Each line in the entries that has the word "Image" has to be copied.

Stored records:
━━━━━━━━
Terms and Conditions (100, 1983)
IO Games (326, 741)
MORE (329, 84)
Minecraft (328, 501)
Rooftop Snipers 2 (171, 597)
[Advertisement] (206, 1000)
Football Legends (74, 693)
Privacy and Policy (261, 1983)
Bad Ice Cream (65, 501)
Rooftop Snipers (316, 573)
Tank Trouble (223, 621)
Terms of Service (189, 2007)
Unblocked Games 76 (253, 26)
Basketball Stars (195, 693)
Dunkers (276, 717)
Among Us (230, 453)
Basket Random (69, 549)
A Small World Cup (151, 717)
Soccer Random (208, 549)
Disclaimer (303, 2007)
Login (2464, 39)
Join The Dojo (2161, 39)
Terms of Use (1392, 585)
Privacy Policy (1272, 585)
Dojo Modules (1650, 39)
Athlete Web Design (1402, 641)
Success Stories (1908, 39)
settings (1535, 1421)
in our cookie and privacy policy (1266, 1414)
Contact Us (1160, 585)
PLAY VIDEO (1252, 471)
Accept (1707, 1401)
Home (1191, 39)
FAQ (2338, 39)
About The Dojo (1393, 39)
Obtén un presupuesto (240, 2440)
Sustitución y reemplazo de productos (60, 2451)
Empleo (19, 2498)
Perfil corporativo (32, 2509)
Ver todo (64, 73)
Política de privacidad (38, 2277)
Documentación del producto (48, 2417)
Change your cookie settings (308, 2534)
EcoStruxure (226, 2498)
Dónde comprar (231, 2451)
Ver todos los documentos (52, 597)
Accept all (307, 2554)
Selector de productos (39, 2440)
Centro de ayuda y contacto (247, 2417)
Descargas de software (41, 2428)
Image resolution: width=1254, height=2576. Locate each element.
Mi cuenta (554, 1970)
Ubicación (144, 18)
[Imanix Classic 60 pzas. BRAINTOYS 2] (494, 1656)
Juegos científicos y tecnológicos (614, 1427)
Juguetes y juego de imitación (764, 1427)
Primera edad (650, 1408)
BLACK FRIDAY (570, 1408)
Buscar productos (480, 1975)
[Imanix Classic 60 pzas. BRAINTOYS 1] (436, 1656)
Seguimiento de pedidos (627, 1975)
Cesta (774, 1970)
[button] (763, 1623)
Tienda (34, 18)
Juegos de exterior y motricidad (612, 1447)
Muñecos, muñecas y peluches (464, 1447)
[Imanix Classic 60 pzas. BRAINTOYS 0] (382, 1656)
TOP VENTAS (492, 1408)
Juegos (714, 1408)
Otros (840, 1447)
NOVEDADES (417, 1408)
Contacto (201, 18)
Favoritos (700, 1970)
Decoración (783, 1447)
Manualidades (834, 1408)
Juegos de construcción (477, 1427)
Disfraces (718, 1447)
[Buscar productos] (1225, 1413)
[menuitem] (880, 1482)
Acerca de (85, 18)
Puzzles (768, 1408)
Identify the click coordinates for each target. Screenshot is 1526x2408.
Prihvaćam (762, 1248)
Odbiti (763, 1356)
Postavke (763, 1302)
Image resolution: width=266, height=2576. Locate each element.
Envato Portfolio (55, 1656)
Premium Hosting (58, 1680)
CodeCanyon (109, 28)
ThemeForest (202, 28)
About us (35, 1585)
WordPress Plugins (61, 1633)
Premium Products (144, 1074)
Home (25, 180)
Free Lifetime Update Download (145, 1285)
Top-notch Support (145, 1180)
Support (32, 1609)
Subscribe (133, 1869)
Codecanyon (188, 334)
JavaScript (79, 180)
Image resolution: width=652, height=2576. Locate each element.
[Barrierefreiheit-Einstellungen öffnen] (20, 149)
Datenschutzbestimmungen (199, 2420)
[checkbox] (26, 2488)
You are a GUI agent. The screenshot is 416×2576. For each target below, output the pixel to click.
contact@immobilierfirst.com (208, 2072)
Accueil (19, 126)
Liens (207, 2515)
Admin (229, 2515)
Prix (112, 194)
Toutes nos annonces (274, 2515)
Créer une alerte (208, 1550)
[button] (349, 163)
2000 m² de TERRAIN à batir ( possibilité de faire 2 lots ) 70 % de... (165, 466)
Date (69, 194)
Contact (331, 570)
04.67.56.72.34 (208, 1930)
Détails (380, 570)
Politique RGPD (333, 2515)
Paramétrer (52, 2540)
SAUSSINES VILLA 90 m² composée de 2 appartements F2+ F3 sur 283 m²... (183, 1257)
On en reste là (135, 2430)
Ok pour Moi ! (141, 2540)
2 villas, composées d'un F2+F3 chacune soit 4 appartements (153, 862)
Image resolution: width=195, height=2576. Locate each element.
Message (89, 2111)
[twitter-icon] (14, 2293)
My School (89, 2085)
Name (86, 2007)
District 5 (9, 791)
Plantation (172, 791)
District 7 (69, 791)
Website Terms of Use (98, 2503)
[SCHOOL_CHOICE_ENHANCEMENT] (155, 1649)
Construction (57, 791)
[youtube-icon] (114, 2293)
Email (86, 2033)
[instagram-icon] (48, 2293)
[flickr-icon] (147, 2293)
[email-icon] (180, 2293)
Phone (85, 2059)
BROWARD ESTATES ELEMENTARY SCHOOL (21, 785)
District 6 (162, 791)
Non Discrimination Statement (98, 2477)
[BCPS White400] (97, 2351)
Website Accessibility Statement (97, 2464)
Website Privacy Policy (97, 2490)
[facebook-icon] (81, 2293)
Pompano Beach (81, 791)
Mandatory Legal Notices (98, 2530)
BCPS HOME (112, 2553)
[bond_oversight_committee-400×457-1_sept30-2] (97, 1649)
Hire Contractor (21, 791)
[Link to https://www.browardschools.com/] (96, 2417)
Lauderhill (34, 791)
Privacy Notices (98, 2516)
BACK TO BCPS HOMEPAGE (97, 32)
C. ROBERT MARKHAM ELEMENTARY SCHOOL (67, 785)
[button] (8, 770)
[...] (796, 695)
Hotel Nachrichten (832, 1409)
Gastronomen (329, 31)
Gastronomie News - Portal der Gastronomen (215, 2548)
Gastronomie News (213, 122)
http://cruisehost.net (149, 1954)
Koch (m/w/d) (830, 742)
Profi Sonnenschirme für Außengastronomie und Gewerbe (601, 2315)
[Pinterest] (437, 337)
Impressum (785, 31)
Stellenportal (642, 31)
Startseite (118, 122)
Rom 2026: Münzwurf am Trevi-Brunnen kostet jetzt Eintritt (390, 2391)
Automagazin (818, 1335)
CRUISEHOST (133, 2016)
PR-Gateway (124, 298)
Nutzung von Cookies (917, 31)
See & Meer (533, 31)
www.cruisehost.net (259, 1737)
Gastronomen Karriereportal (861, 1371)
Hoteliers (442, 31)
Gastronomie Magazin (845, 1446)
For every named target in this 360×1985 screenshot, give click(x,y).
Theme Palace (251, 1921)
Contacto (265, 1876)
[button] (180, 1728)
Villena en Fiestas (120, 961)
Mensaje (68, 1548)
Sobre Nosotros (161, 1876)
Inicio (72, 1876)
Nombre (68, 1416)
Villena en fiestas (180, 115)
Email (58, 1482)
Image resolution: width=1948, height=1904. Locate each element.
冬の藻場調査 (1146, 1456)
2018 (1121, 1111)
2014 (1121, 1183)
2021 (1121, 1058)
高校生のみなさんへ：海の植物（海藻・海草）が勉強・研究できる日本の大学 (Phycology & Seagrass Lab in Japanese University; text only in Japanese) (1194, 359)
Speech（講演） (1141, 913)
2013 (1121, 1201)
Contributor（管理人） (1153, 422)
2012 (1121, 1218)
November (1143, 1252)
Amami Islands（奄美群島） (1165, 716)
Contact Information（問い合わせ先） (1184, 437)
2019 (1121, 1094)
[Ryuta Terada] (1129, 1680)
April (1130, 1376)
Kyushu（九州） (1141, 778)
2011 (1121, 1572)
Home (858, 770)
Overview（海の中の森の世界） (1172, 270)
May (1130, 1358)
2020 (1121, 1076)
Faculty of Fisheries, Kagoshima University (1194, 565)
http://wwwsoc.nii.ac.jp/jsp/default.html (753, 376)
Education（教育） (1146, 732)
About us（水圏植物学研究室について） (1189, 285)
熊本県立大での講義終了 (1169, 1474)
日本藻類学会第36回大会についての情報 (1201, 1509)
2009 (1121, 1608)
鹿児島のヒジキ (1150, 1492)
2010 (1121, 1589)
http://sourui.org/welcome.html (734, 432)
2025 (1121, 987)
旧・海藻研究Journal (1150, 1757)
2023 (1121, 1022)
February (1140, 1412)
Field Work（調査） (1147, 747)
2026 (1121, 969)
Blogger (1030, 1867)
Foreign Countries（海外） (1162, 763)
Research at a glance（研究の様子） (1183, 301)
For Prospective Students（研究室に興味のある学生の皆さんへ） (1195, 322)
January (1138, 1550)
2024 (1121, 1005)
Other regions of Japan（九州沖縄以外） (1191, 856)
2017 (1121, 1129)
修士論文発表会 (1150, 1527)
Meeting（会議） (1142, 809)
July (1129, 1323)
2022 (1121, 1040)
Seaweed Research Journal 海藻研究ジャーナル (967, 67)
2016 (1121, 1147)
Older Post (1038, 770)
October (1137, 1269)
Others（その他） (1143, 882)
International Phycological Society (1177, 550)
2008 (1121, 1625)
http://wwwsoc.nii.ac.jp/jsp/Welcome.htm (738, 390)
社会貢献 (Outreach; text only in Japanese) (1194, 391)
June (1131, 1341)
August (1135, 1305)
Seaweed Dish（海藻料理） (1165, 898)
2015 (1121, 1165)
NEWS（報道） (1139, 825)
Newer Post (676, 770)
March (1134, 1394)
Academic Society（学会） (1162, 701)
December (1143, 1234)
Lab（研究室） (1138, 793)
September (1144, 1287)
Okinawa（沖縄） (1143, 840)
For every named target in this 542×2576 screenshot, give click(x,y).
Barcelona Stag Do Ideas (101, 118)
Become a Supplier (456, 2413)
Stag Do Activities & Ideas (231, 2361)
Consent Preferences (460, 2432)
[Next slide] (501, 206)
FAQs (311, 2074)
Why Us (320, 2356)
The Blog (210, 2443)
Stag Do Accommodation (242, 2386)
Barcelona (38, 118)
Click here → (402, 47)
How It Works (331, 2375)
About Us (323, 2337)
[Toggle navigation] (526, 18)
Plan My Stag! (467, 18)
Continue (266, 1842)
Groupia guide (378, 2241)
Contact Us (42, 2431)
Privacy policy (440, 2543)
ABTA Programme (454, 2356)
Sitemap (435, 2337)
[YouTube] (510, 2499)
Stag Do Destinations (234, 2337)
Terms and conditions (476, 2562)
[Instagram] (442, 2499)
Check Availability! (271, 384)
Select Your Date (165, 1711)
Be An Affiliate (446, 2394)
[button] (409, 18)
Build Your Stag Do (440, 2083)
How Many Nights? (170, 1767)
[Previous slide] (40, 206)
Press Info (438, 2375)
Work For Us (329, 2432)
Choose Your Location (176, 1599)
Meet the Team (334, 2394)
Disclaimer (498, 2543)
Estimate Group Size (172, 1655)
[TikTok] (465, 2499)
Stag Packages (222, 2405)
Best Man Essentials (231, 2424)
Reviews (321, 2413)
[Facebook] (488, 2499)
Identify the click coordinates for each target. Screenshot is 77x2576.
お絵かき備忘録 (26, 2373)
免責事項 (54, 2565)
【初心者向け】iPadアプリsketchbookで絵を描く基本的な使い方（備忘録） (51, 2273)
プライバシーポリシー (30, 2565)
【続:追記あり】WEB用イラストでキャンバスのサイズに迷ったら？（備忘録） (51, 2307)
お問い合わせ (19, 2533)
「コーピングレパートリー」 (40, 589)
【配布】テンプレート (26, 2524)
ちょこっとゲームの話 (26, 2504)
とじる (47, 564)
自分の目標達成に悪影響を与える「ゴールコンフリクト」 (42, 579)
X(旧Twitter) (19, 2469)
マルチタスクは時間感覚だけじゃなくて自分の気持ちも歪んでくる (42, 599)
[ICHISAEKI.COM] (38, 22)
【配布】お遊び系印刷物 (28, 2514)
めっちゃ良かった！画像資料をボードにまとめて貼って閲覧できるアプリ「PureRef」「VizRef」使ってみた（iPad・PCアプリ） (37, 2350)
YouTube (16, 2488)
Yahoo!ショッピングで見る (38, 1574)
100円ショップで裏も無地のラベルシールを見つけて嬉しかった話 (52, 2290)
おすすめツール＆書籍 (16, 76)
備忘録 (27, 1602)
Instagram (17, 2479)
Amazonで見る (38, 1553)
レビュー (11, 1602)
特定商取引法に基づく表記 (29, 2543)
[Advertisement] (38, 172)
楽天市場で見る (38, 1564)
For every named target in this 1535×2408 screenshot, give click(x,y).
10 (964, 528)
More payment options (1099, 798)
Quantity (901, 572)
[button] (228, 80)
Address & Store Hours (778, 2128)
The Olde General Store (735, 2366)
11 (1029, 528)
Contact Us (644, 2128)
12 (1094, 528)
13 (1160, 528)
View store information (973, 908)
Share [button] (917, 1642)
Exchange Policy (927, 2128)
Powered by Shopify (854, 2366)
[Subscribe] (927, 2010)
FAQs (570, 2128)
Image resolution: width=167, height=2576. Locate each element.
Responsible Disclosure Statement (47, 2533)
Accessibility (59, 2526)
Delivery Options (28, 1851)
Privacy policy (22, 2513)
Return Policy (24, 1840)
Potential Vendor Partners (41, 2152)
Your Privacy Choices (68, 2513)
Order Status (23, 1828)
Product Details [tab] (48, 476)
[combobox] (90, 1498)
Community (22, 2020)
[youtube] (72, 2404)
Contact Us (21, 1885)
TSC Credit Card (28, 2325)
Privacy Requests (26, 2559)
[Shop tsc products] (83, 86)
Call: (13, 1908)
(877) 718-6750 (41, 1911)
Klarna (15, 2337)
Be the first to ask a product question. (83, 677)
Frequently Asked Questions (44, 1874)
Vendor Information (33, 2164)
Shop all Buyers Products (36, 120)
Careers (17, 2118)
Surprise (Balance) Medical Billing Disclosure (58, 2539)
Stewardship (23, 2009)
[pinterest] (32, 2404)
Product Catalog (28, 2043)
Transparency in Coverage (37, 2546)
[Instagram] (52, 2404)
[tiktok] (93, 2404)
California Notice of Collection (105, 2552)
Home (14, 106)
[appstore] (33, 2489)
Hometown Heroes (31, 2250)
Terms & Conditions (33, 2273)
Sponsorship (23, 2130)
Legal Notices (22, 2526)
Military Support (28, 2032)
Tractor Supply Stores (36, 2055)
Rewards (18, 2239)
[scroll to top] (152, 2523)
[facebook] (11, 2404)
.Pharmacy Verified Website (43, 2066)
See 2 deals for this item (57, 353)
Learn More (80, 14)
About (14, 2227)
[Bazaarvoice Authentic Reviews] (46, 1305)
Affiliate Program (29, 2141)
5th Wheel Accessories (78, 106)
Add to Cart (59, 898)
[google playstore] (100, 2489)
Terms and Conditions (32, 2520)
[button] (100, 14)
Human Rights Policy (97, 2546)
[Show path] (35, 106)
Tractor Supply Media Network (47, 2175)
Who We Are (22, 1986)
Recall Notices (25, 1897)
━━━━━━━━
■ **SOLVED EXERCISE**:
Image resolution: width=1254, height=2576. Locate each element.
Image resolution: width=266, height=2576. Locate each element.
Image resolution: width=652, height=2576. Locate each element.
Image resolution: width=195, height=2576. Locate each element.
Image resolution: width=1948, height=1904. Locate each element.
Image resolution: width=167, height=2576. Locate each element.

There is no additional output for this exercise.